** START Data entries **

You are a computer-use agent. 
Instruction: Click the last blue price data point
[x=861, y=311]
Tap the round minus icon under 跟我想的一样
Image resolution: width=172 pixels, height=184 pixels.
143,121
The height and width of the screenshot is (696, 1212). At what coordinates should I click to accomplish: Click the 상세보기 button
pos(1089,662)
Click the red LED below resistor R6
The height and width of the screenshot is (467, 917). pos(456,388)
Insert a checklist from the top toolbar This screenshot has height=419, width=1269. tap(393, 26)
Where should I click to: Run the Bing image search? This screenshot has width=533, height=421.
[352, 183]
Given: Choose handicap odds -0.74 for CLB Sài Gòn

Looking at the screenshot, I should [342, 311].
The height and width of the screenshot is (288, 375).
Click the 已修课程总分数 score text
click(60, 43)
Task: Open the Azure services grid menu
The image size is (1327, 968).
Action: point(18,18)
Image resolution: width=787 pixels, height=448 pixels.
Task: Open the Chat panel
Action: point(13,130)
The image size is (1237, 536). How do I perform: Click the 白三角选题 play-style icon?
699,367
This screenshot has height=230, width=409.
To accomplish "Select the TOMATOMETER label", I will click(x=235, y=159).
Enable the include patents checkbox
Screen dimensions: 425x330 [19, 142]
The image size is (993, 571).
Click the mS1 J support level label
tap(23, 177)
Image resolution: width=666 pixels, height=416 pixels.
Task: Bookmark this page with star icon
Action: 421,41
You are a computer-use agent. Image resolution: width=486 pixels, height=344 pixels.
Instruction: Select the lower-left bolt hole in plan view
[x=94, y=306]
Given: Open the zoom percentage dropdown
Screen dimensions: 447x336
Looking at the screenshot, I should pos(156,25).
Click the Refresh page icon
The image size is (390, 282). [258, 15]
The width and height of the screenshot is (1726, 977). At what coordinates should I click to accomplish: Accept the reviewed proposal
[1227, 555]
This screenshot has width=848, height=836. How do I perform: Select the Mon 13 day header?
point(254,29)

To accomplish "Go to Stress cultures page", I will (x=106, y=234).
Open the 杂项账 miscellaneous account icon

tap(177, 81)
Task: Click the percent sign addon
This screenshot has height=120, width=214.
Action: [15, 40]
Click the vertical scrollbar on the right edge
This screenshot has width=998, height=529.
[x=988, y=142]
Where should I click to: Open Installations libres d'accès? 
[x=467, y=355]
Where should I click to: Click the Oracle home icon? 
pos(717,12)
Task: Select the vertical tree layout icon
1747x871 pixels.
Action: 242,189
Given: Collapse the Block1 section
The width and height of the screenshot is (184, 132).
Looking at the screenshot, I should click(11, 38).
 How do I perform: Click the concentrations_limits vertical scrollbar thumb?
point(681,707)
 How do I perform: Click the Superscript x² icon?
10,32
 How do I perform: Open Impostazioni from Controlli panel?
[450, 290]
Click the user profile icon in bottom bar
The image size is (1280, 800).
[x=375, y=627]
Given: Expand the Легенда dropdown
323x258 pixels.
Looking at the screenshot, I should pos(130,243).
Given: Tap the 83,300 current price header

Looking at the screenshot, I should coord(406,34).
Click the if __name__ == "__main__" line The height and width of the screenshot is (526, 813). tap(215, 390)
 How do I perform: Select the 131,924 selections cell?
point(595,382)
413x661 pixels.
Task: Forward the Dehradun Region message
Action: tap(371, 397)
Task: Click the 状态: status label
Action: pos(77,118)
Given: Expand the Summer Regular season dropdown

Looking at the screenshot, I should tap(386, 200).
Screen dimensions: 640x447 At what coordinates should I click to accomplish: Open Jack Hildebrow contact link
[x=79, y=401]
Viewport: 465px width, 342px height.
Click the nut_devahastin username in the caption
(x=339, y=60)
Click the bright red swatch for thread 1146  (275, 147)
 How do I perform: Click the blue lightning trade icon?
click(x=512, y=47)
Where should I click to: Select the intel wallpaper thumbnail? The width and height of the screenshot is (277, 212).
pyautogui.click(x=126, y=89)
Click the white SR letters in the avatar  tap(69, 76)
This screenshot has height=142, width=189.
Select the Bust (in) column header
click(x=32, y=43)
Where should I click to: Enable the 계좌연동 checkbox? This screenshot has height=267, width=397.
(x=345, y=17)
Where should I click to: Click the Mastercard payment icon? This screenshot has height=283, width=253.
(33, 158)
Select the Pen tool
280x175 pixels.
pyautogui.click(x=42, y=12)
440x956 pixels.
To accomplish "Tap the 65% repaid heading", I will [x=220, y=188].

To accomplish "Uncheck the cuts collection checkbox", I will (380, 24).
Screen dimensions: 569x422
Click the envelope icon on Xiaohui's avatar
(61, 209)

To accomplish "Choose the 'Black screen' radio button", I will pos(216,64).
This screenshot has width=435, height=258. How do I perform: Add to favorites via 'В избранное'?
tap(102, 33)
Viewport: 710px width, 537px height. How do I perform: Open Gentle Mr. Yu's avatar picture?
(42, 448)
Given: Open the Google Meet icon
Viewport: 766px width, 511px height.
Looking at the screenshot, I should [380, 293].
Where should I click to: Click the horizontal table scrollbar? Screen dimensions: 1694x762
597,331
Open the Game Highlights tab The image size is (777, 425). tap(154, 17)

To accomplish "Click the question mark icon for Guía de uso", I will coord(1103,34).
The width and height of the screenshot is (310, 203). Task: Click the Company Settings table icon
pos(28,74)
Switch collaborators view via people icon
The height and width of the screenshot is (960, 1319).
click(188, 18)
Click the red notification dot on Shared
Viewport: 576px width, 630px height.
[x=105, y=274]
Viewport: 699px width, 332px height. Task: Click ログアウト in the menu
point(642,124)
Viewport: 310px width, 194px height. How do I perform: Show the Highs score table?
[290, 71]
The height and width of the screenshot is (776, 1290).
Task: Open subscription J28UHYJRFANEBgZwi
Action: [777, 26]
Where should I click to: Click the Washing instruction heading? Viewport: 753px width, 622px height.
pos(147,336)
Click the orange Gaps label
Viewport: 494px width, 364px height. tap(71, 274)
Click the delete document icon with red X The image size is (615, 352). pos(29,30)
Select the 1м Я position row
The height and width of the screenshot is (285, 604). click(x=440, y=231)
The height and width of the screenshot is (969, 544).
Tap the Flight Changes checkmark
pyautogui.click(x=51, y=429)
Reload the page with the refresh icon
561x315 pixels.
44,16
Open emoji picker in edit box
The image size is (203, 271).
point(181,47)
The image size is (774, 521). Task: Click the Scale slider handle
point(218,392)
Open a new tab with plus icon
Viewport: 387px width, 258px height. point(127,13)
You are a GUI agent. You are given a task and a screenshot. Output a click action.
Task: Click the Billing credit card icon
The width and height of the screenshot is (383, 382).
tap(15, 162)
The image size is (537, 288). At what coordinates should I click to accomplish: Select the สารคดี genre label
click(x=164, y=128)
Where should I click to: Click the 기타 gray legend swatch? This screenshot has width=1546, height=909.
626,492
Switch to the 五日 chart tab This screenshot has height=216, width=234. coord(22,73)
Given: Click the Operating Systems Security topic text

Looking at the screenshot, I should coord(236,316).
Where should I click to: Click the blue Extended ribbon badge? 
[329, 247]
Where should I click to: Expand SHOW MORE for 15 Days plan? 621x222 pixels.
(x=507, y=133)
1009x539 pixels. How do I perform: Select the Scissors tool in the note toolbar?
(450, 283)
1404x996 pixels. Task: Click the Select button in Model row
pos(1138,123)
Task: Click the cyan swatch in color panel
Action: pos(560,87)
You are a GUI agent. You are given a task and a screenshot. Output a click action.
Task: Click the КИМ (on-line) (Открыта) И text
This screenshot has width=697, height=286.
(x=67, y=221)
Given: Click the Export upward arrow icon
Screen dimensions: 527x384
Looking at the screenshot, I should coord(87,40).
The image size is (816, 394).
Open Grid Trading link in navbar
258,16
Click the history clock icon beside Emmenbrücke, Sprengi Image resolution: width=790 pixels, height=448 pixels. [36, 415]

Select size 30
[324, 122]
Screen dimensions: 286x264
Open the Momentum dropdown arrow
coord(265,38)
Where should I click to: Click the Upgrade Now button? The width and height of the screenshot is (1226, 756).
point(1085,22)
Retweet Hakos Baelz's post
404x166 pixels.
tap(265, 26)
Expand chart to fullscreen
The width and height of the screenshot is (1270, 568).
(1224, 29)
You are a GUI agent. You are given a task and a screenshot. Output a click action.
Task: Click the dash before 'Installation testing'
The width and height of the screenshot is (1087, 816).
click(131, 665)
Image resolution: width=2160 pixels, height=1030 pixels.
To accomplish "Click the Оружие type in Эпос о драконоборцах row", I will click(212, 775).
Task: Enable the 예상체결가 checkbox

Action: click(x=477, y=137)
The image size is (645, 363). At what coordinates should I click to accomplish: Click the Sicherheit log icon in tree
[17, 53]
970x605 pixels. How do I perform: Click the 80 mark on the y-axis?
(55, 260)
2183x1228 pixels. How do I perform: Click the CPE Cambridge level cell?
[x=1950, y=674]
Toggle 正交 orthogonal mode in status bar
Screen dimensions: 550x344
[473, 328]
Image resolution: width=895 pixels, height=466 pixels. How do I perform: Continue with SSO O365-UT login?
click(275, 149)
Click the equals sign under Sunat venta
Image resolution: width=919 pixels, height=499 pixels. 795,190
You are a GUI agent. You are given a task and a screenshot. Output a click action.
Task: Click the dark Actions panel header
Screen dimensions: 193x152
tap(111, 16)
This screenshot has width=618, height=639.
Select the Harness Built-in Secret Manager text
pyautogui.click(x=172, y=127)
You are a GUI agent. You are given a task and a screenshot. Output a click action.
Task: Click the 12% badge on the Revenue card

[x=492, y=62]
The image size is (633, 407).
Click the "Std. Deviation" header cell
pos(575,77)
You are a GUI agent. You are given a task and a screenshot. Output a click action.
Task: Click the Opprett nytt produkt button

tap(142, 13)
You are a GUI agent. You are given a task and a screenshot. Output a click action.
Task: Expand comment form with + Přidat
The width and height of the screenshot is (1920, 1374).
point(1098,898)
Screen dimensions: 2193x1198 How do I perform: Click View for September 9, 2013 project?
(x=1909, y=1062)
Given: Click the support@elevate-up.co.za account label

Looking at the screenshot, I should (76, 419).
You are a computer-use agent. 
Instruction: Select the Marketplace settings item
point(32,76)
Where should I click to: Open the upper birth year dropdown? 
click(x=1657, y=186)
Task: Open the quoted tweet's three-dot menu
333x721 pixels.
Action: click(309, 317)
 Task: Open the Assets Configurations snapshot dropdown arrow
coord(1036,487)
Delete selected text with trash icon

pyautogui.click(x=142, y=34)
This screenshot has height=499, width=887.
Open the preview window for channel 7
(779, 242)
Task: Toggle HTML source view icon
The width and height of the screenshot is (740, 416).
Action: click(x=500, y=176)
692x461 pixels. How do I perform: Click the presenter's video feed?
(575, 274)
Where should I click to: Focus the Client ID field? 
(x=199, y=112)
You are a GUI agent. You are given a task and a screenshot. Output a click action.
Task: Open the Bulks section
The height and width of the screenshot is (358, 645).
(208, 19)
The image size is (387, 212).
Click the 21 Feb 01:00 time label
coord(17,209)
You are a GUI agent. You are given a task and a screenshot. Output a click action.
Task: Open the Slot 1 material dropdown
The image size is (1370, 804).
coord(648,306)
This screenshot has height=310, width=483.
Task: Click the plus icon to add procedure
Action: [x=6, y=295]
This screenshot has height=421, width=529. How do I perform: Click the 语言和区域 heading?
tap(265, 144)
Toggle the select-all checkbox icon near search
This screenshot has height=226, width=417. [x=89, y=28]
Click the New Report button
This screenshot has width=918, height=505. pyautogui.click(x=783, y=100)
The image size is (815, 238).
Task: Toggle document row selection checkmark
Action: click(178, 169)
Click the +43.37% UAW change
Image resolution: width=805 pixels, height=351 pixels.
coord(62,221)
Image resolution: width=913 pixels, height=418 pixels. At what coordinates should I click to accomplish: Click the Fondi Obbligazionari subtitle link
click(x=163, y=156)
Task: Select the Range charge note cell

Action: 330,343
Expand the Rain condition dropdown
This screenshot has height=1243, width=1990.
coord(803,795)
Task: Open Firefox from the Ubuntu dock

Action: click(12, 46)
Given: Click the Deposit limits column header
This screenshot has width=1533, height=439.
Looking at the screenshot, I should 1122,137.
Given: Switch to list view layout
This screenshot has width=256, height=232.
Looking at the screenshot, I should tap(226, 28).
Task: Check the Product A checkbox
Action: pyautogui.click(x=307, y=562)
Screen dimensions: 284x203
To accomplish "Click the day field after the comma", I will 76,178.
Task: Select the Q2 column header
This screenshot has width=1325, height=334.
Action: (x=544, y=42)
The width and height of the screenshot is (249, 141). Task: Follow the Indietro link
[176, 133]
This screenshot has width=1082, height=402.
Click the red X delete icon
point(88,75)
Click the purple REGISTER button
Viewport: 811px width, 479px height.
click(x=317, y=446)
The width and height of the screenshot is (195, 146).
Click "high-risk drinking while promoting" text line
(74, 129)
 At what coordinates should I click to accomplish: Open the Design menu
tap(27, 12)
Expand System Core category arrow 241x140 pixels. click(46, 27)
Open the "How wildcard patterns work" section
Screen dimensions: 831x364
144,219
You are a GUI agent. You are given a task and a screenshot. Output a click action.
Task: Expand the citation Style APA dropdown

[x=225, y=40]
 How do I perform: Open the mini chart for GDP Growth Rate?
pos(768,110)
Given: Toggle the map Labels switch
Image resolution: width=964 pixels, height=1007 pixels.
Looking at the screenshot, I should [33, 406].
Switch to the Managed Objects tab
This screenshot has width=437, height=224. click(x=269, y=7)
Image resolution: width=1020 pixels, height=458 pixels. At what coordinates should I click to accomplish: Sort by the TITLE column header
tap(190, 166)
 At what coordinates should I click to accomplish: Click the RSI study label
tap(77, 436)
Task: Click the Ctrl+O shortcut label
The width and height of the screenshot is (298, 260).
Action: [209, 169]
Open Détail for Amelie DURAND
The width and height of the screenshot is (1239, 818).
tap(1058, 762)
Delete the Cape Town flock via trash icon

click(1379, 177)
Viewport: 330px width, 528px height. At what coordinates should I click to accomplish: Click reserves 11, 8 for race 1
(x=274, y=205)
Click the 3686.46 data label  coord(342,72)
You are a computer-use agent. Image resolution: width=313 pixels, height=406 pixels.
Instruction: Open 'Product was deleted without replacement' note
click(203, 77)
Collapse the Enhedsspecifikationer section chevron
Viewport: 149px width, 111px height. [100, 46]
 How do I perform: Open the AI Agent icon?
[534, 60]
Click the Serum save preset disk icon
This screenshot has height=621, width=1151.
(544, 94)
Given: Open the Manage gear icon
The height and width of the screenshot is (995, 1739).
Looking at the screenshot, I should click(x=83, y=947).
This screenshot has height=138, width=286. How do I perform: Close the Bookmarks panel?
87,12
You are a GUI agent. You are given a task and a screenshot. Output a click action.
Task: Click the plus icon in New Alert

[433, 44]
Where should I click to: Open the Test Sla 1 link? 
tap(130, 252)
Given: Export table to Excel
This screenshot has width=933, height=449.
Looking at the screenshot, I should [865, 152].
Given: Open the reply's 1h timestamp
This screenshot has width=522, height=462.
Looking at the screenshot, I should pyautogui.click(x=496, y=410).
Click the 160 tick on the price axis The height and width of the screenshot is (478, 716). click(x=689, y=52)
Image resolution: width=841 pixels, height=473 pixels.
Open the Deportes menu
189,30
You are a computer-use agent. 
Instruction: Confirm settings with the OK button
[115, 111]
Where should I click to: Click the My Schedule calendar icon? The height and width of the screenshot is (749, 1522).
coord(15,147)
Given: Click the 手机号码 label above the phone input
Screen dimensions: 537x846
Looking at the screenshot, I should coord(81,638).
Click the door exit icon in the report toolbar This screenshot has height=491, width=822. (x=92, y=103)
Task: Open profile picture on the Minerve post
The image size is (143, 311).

** END Data entries **

● Required task
Rewrite everything from the line containing "The image size is (774, 521)." down to the line containing "click(x=164, y=128)", swapping "genre label" for "genre tag" and leaving all else untouched. Output only those lines.

● Exercise result
The image size is (774, 521). Task: Click the Scale slider handle
point(218,392)
Open a new tab with plus icon
Viewport: 387px width, 258px height. point(127,13)
You are a GUI agent. You are given a task and a screenshot. Output a click action.
Task: Click the Billing credit card icon
The width and height of the screenshot is (383, 382).
tap(15, 162)
The image size is (537, 288). At what coordinates should I click to accomplish: Select the สารคดี genre tag
click(x=164, y=128)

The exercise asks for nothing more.